** START **

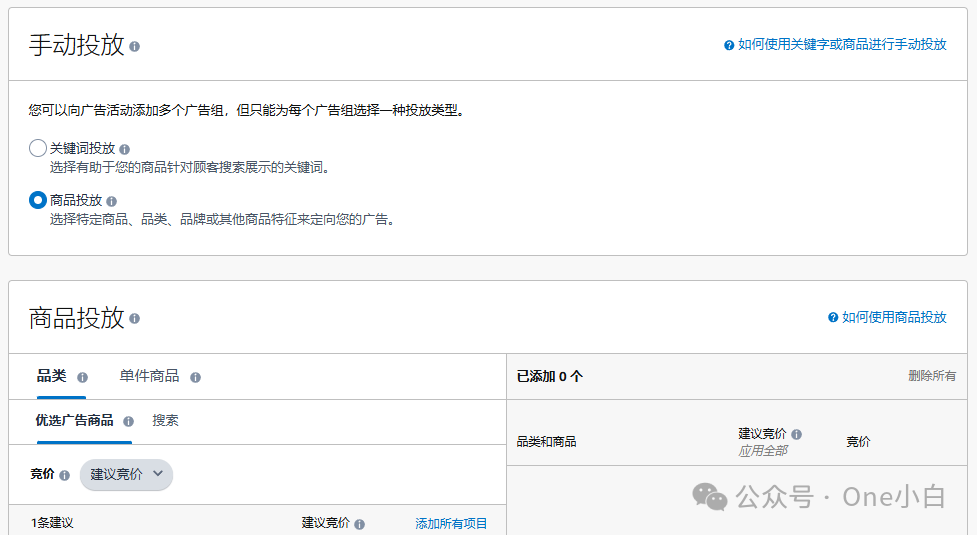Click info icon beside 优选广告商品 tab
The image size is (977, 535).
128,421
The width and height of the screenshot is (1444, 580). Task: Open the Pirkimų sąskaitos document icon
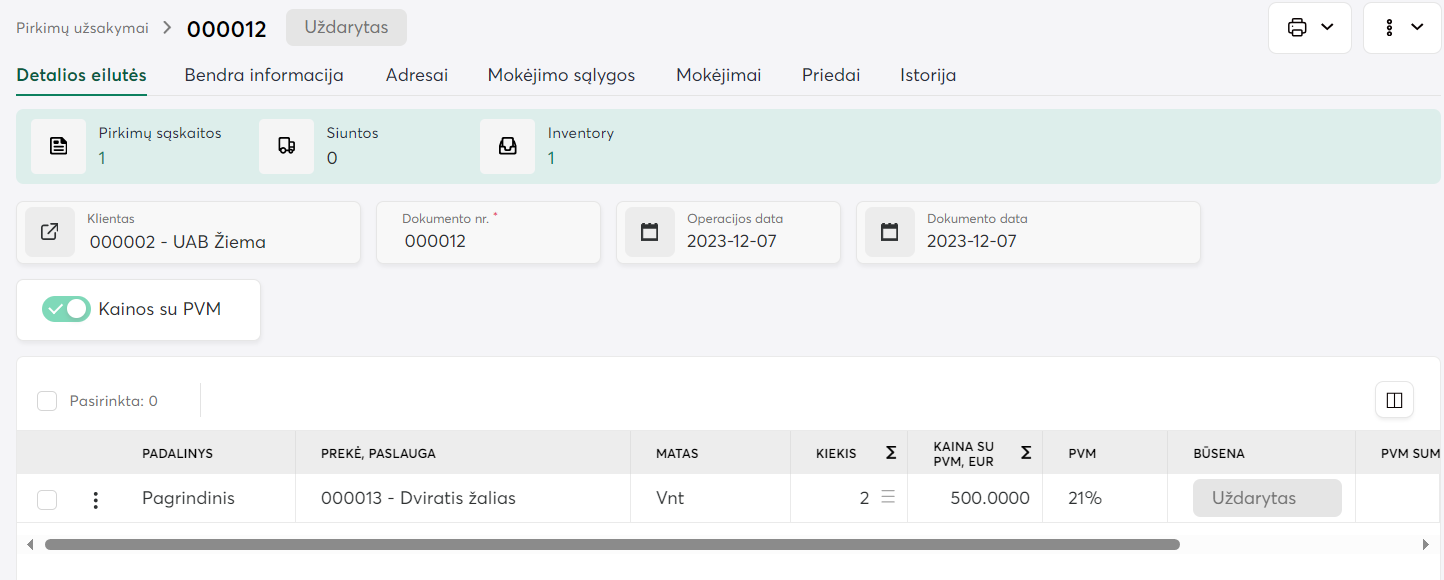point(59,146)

** END **
** START **

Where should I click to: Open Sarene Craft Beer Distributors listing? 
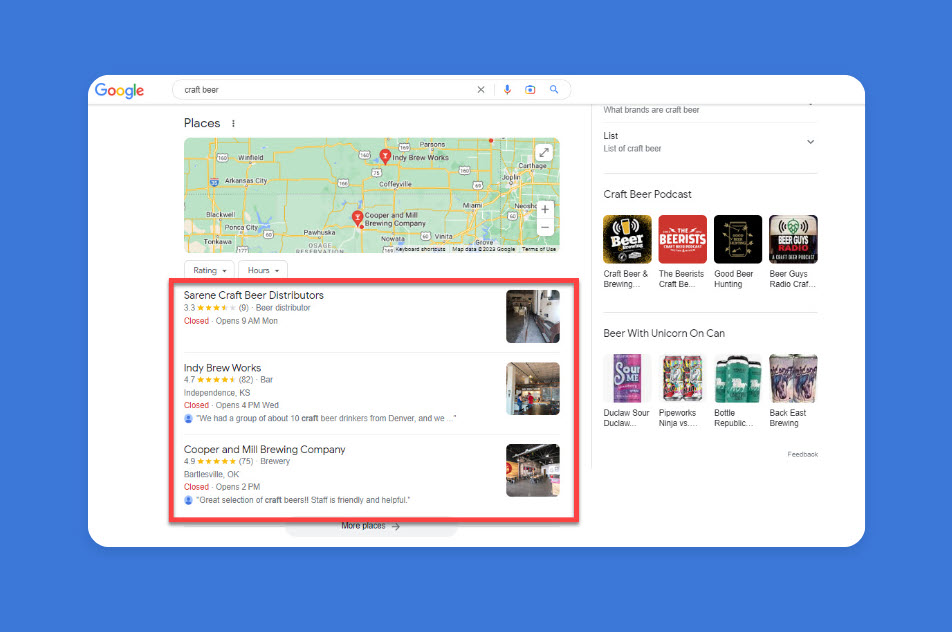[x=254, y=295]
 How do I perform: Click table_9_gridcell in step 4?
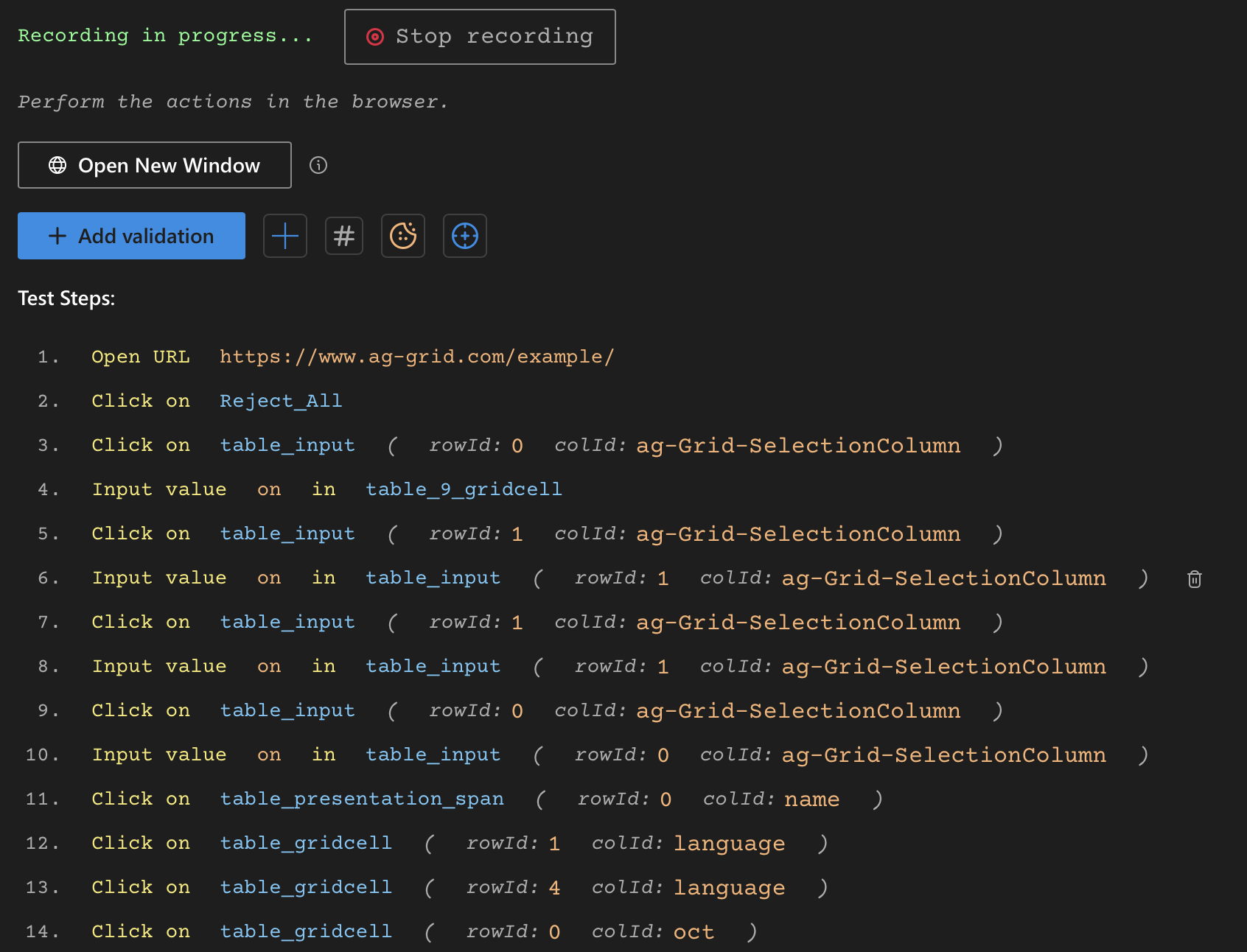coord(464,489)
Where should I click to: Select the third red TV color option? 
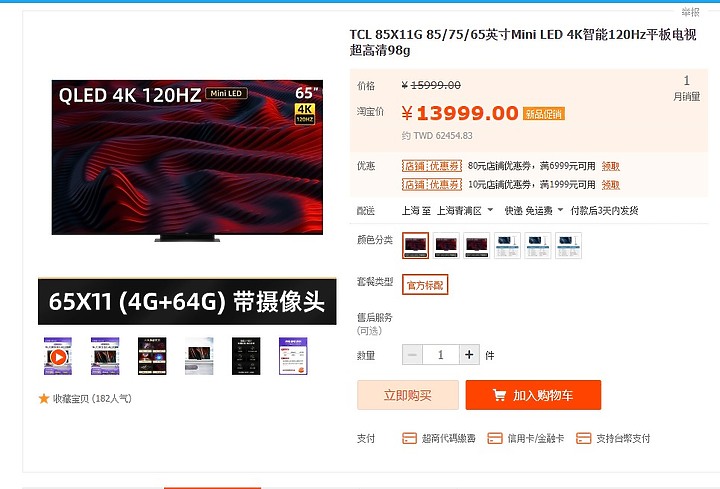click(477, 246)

** END **
** START **

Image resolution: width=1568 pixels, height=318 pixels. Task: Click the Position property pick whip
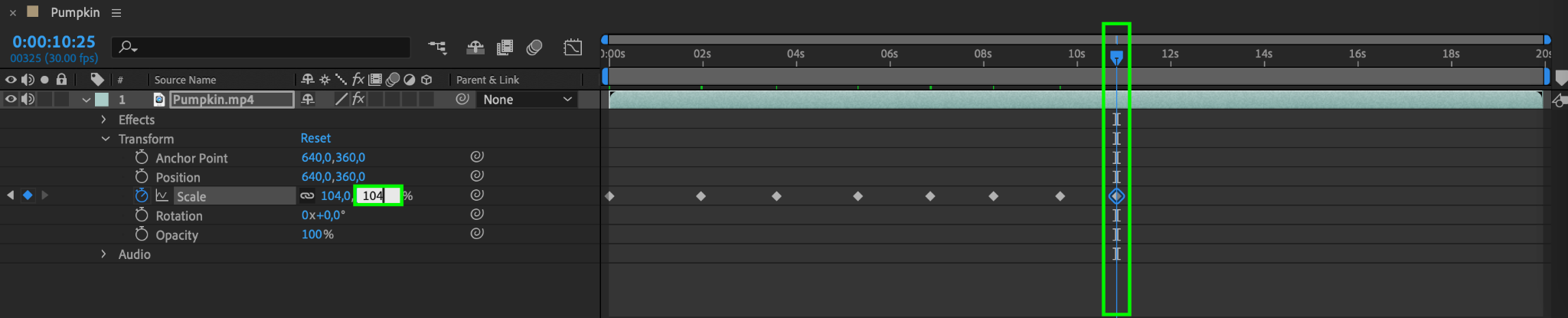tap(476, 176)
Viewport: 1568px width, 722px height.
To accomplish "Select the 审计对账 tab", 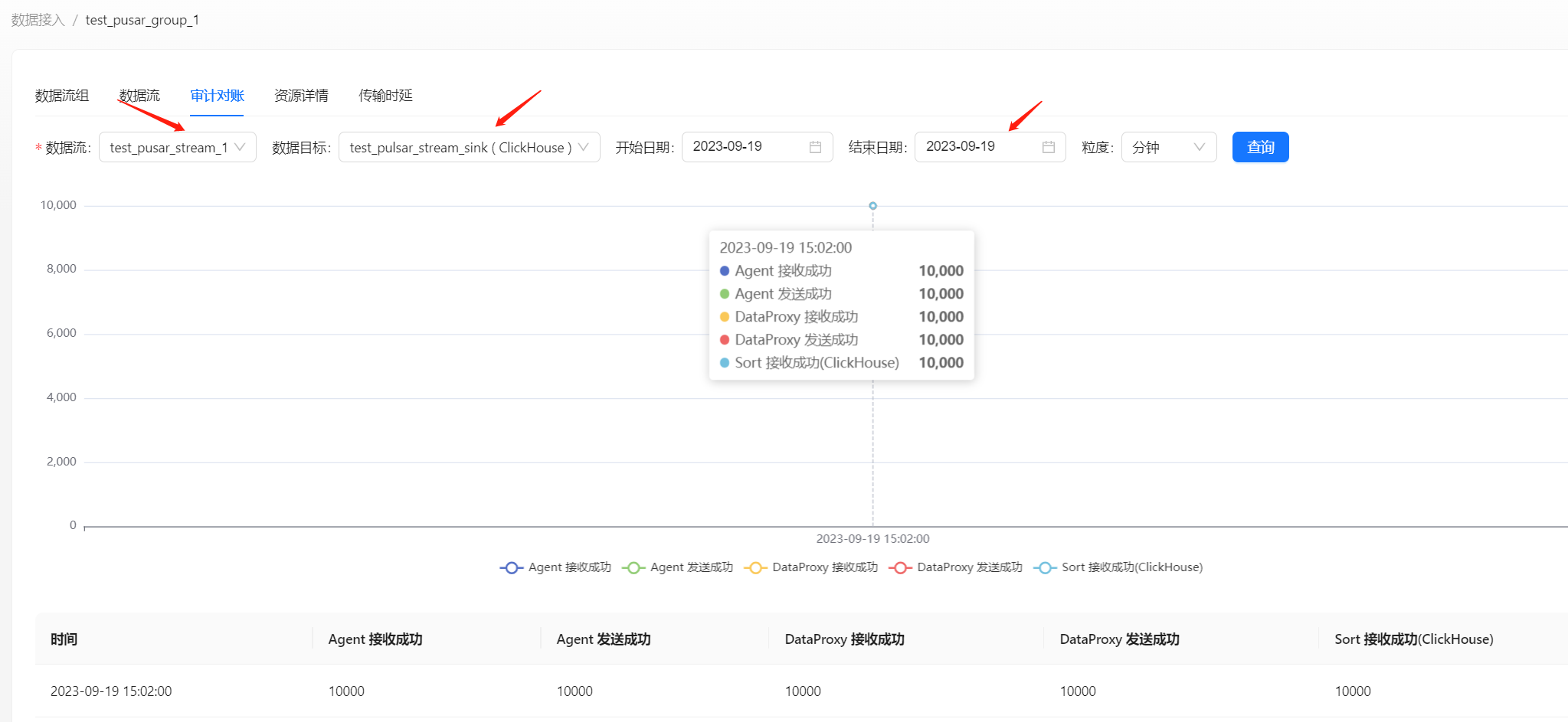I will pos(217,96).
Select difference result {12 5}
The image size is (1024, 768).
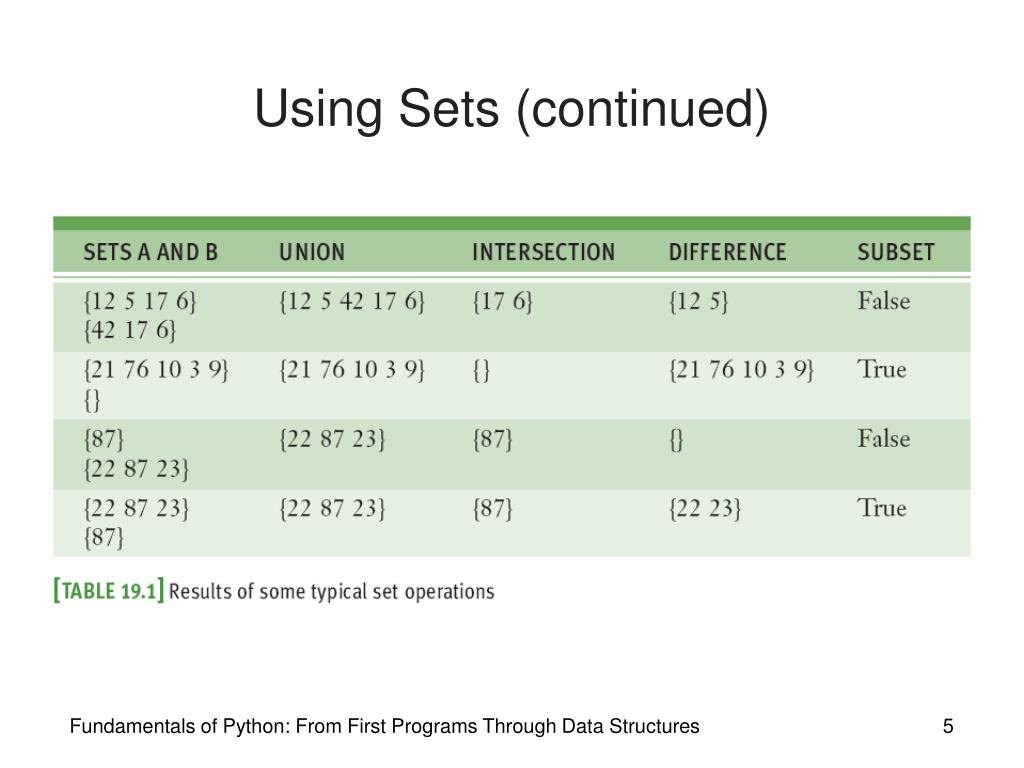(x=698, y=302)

** END **

### Set problem
Pull out every line of the data above that contains the string "Task". Case counts.

### Reply to the exercise
The width and height of the screenshot is (1444, 580). Task: Open the Pirkimų sąskaitos document icon
Image resolution: width=1568 pixels, height=318 pixels. Task: Click the Position property pick whip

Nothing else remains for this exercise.